Rewrite the material below, replacing "Select" with "Choose" and leaving everything else unchanged. Leave out the pictures.
********
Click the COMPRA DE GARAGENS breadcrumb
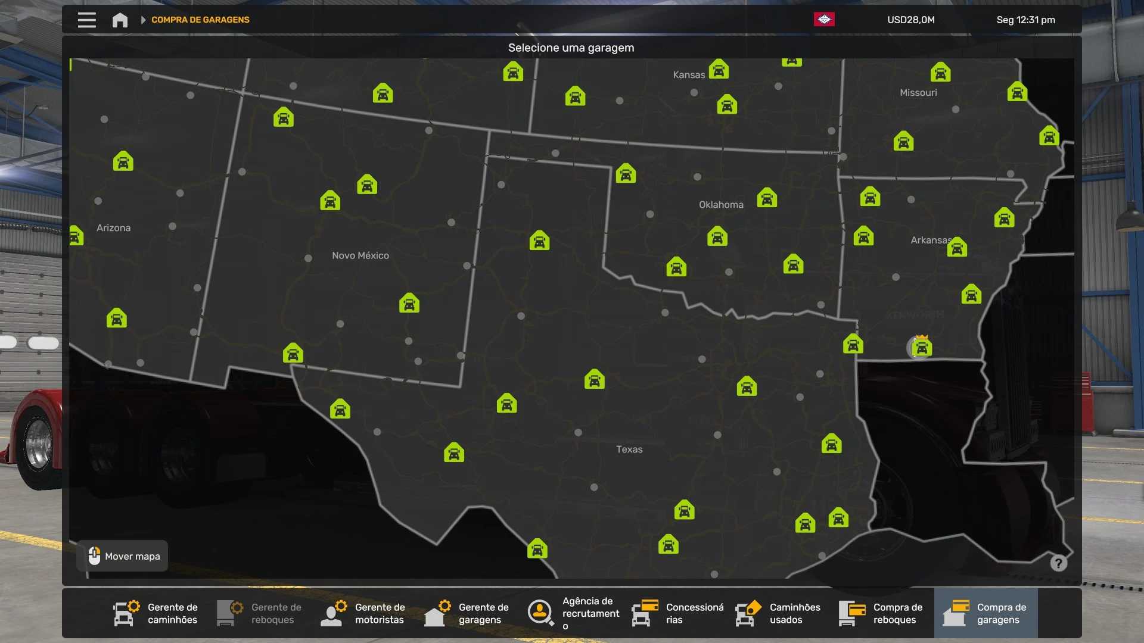This screenshot has width=1144, height=643. point(200,20)
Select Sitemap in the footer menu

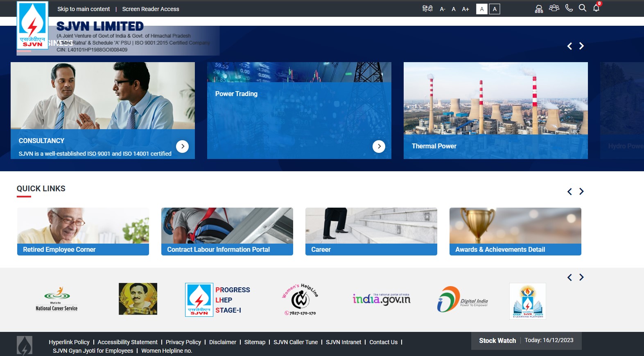pos(255,342)
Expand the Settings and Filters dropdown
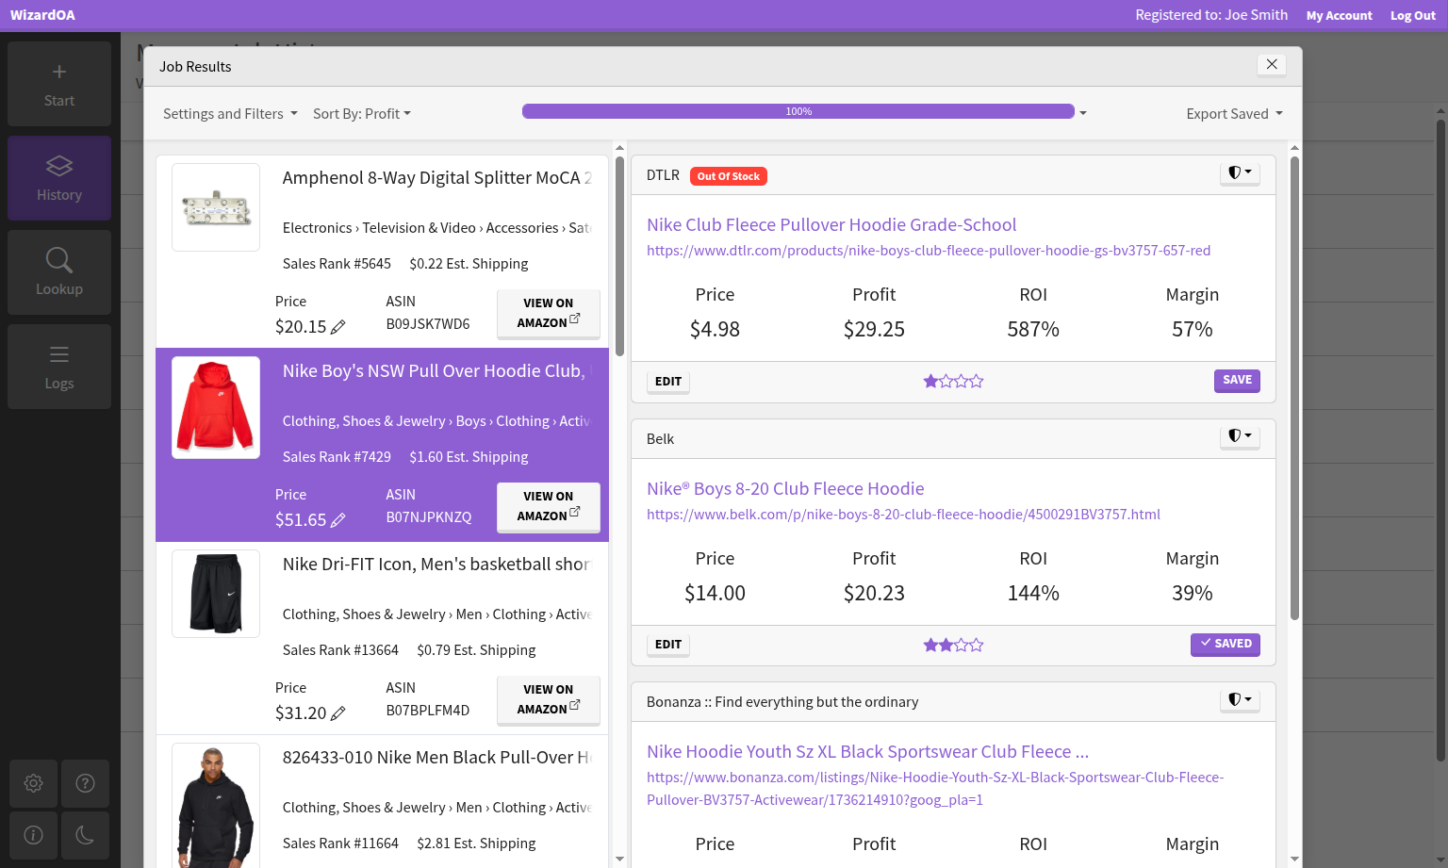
********
OUTPUT OF THE TASK
Click the COMPRA DE GARAGENS breadcrumb
This screenshot has width=1144, height=643. point(200,20)
Choose Sitemap in the footer menu

pos(255,342)
Expand the Settings and Filters dropdown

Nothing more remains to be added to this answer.